AIM: Please rewrite the part that opens with the line containing "unit (473, 671)" and closes with the line containing "RMP [965, 437]", putting "signed" in place of "stamped" and keeping everything else the same.

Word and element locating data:
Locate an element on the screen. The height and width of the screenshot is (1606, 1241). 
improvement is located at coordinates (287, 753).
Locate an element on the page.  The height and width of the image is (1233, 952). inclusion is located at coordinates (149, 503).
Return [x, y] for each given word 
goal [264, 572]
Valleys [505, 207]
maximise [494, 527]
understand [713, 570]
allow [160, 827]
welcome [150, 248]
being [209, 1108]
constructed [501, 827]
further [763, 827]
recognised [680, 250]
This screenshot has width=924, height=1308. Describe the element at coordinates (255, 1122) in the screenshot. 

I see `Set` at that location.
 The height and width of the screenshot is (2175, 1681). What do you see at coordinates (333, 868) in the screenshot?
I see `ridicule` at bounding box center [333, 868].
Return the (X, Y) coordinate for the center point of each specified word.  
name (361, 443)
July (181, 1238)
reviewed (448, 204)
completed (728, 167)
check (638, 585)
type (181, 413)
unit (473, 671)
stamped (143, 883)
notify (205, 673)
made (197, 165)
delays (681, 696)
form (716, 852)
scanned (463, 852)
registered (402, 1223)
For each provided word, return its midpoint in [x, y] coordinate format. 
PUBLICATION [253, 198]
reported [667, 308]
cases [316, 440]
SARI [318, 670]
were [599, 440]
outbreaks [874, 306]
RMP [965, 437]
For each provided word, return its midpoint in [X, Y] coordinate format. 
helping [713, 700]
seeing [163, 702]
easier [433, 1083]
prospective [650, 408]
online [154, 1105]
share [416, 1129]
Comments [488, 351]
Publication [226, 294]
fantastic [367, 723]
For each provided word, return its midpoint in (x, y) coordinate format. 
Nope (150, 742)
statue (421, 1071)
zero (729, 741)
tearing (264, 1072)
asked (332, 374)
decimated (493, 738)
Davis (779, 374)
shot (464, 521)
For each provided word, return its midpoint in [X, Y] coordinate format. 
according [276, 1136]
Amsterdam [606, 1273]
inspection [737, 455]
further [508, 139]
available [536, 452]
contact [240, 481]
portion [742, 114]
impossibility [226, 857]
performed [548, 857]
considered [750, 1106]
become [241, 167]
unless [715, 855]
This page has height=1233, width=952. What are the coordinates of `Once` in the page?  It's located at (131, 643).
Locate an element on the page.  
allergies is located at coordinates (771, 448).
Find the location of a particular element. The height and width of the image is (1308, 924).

OUTPUT FOR THIS TASK:
unit (473, 671)
signed (143, 883)
notify (205, 673)
made (197, 165)
delays (681, 696)
form (716, 852)
scanned (463, 852)
registered (402, 1223)
For each provided word, return its midpoint in [x, y] coordinate format. 
PUBLICATION [253, 198]
reported [667, 308]
cases [316, 440]
SARI [318, 670]
were [599, 440]
outbreaks [874, 306]
RMP [965, 437]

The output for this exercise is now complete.